[PATCH i-g-t 3/6] tests/intel/xe_sriov_flr: Add skeleton for clear and isolation tests
Laguna, Lukasz
lukasz.laguna at intel.com
Fri Oct 18 06:58:08 UTC 2024
On 10/9/2024 13:30, Marcin Bernatowicz wrote:
> Introduce a skeleton with basic structures for subchecks execution and
> a `verify_flr` template method to orchestrate the verification of
> Functional Level Reset (FLR) across multiple Virtual Functions (VFs).
>
> The goal is to reduce runtime by limiting the total number of FLRs.

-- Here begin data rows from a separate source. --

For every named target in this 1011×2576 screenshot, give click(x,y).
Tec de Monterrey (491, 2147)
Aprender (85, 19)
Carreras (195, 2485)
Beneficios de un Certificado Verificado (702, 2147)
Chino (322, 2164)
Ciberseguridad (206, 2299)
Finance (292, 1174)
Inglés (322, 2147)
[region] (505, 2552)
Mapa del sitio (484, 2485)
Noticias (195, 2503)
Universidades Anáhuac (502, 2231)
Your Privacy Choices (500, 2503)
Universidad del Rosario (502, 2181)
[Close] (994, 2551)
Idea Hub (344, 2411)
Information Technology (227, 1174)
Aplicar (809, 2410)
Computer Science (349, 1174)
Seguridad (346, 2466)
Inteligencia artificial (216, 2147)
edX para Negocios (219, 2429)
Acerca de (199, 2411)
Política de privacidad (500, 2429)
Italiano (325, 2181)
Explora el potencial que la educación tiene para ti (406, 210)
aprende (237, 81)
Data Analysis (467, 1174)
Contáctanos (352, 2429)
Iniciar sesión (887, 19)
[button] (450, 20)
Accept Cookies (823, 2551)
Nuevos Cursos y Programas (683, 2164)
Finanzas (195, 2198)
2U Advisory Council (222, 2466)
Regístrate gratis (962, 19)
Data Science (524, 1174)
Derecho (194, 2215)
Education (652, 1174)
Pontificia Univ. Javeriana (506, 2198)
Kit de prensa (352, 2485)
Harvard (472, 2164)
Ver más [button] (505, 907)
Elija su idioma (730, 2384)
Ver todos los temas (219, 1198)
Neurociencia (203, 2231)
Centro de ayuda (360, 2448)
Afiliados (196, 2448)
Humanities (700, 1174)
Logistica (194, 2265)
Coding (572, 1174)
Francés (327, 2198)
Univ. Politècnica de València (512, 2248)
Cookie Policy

Instead
> of repeating the FLR process for each subcheck (clear-lmem, clear-ggtt,
> clear-scratch-regs, clear-media-scratch-regs), a single FLR is issued.
> Afterward, all subchecks verify if any failures occurred and report the
> results accordingly. The proposed skeleton ensures that while one subcheck
> may stop due to failure or a skip condition, other subchecks can continue
> execution.
>
> Concrete subcheck implementations (clear-lmem, clear-ggtt,
> clear-scratch-regs, clear-media-scratch-regs) will be introduced
> in subsequent patches.
>
> Proposed IGT tests (will report each subcheck's status):
>
> flr-vf1-clear
> Verifies that LMEM, GGTT, and SCRATCH_REGS are properly cleared on VF1
> (with only VF1 enabled) following a Function Level Reset (FLR). This
> test can be included in the BAT (Basic Acceptance Test) suite.
>
> flr-each-isolation
> Sequentially performs FLR on each VF to verify isolation and
> clearing of LMEM, GGTT, and SCRATCH_REGS on the reset VF only.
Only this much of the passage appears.